PRISMA flow diagram of the search and identification of included studies. Database: PubMed (n = 304), Cochrane Central Register of Controlled Trials (n = 208), Cochrane Database of Systematic Reviews (n = 7). Keyword: (Dementia OR Alzheimer*) AND (acetylcysteine OR α-amino-3-hydroxy-5-methyl-4-isoxazolepropionic acid OR AMPA OR benzoate OR CX516 OR D-cycloserine OR D-serine OR glutamine OR glutamate OR glutamate carboxypeptidase 2 OR GCP2 OR glycine OR glycine transporter type 1 OR GlyT1 OR glutamate receptor ionotropic kainate OR GRIK OR kynurenine aminotransferase OR KAT OR metabotropic glutamate receptor OR mGluR OR minocycline OR N-acetyl-aspartylglutamate OR NAAG OR N-methyl-d-aspartate OR NMDA OR pregnenolone OR sarcosine) AND controlled trial.
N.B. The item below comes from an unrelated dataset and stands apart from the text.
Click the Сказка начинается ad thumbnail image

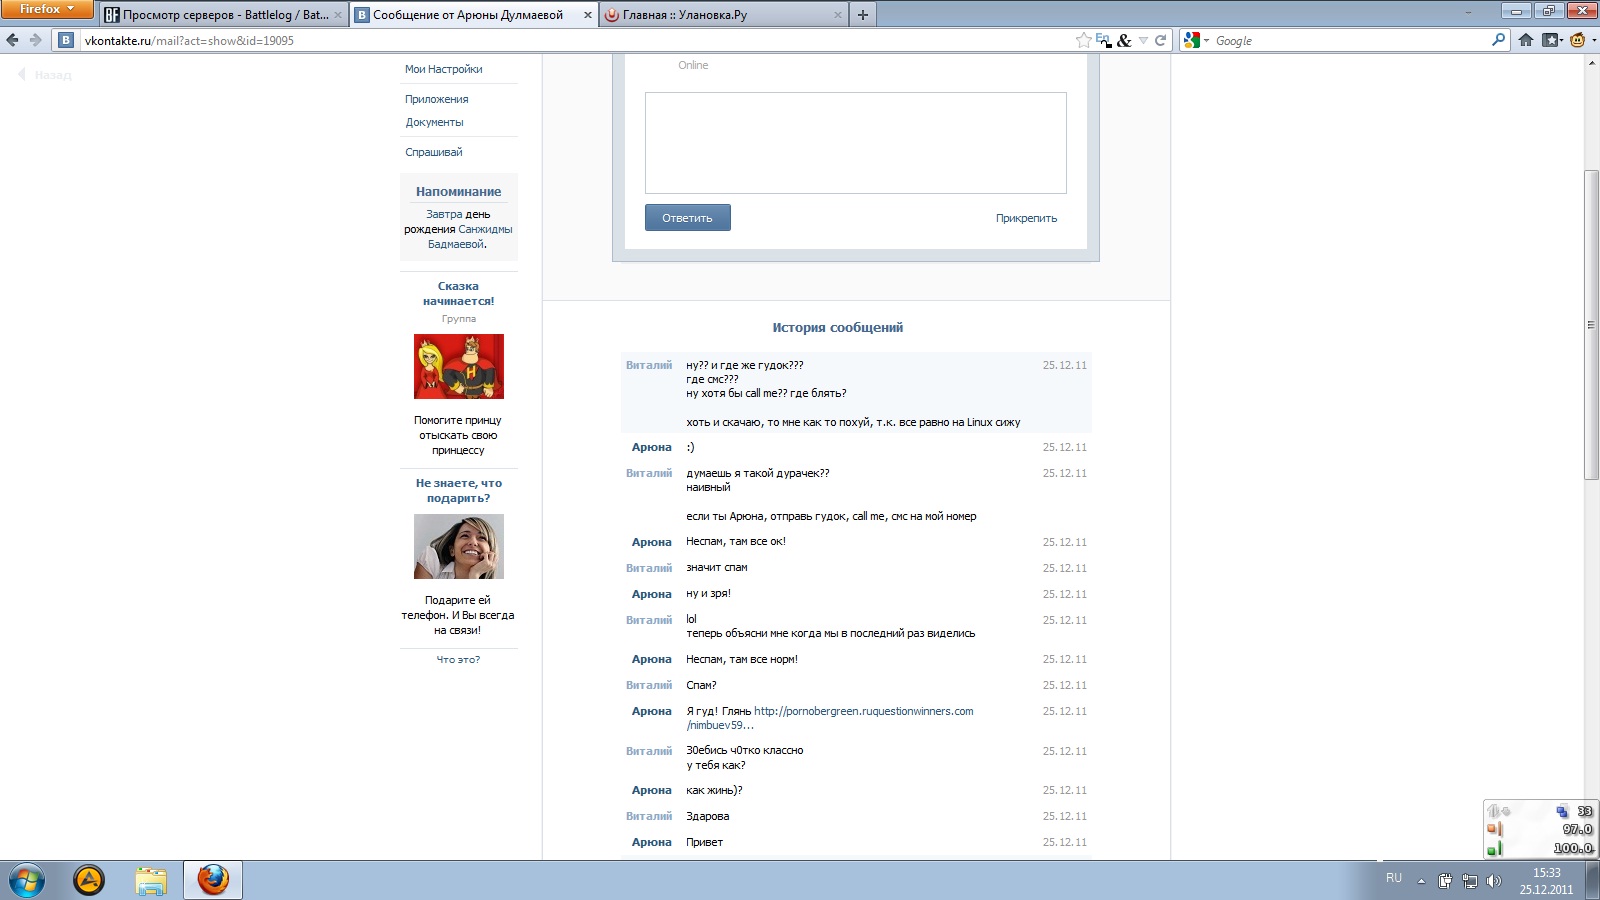pos(459,367)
Date: date available to August 7th, 2020.

Figure 2

Meta-analyses of (a) overall cognitive function, (b) diagnosis of dementia groups, (c) cognitive measure groups, (d) study design groups, (e) NMDAR enhancing agent groups, (f) drug pathway in enhancing glutamatergic neurotransmission groups, (g) duration of therapy groups, and (h) age range groups.

Figure 2

Meta-analyses of (a) overall cognitive function, (b) diagnosis of dementia groups, (c) cognitive measure groups, (d) study design groups, (e) NMDAR enhancing agent groups, (f) drug pathway in enhancing glutamatergic neurotransmission groups, (g) duration of therapy groups, and (h) age range groups.

Figure 3

Meta-regression of effects of NMDAR enhancing agents on overall cognitive function in relation to (a) baseline mean ADAS-cog total score, (b) proportion of men, and (c) mean age.

Figure 4

Funnel plots of overall cognitive function SMD.